-- Goal --
Set out as a JSON list of strings the lines of the records between the line holding "Open @PaulKagame mention in first tweet" and the line holding "pyautogui.click(x=97, y=97)", inclusive, one string per line and no blank lines.

-- Some records --
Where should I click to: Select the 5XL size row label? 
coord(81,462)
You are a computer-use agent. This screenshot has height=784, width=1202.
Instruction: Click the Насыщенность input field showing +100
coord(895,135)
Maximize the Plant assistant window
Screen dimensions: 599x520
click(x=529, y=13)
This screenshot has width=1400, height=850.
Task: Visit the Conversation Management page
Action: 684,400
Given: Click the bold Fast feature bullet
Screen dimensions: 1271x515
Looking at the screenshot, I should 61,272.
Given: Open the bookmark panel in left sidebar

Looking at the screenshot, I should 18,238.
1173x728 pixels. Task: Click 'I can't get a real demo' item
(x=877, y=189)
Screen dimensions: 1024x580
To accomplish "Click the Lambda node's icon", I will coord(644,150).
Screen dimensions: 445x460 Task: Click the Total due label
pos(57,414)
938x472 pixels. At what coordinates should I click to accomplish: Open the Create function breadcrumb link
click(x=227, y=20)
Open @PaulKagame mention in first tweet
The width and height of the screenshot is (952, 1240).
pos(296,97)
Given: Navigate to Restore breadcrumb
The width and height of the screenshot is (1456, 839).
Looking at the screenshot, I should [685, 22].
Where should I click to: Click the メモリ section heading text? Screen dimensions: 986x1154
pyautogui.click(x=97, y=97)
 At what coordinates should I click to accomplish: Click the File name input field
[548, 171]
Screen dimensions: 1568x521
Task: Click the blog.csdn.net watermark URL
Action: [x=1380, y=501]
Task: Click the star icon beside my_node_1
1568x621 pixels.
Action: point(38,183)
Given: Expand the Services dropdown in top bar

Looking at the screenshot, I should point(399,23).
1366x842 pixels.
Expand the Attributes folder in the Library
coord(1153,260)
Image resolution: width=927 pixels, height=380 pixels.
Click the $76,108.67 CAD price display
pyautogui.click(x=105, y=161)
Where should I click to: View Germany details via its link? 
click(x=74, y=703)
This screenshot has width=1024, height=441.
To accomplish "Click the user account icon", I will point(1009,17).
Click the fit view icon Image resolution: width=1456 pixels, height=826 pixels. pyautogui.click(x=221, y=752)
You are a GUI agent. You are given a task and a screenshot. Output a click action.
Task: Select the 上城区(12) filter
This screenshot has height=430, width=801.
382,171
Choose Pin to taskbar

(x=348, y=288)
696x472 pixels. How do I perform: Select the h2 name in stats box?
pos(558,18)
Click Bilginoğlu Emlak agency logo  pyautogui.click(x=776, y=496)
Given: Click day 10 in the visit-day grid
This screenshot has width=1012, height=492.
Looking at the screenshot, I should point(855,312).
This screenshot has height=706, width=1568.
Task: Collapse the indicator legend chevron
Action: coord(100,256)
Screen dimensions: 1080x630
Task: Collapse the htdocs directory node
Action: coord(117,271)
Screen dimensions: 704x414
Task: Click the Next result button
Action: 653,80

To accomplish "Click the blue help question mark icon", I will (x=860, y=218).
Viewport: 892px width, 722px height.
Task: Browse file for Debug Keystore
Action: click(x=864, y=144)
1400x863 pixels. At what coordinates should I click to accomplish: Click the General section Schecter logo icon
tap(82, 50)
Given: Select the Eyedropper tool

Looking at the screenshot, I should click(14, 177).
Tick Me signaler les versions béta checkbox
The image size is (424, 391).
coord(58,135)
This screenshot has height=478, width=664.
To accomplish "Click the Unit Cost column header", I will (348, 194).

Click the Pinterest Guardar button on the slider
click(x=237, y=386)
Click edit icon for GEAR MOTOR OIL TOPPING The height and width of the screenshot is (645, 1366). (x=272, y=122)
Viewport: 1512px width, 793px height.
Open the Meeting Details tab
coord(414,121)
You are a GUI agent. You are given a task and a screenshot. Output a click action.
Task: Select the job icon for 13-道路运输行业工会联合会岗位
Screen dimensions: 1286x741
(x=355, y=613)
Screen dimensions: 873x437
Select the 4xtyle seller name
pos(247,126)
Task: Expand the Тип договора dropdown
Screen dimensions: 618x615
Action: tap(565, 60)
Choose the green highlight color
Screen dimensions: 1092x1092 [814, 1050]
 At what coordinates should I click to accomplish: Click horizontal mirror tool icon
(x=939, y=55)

-- Output below --
[
  "Open @PaulKagame mention in first tweet",
  "The width and height of the screenshot is (952, 1240).",
  "pos(296,97)",
  "Given: Navigate to Restore breadcrumb",
  "The width and height of the screenshot is (1456, 839).",
  "Looking at the screenshot, I should [685, 22].",
  "Where should I click to: Click the メモリ section heading text? Screen dimensions: 986x1154",
  "pyautogui.click(x=97, y=97)"
]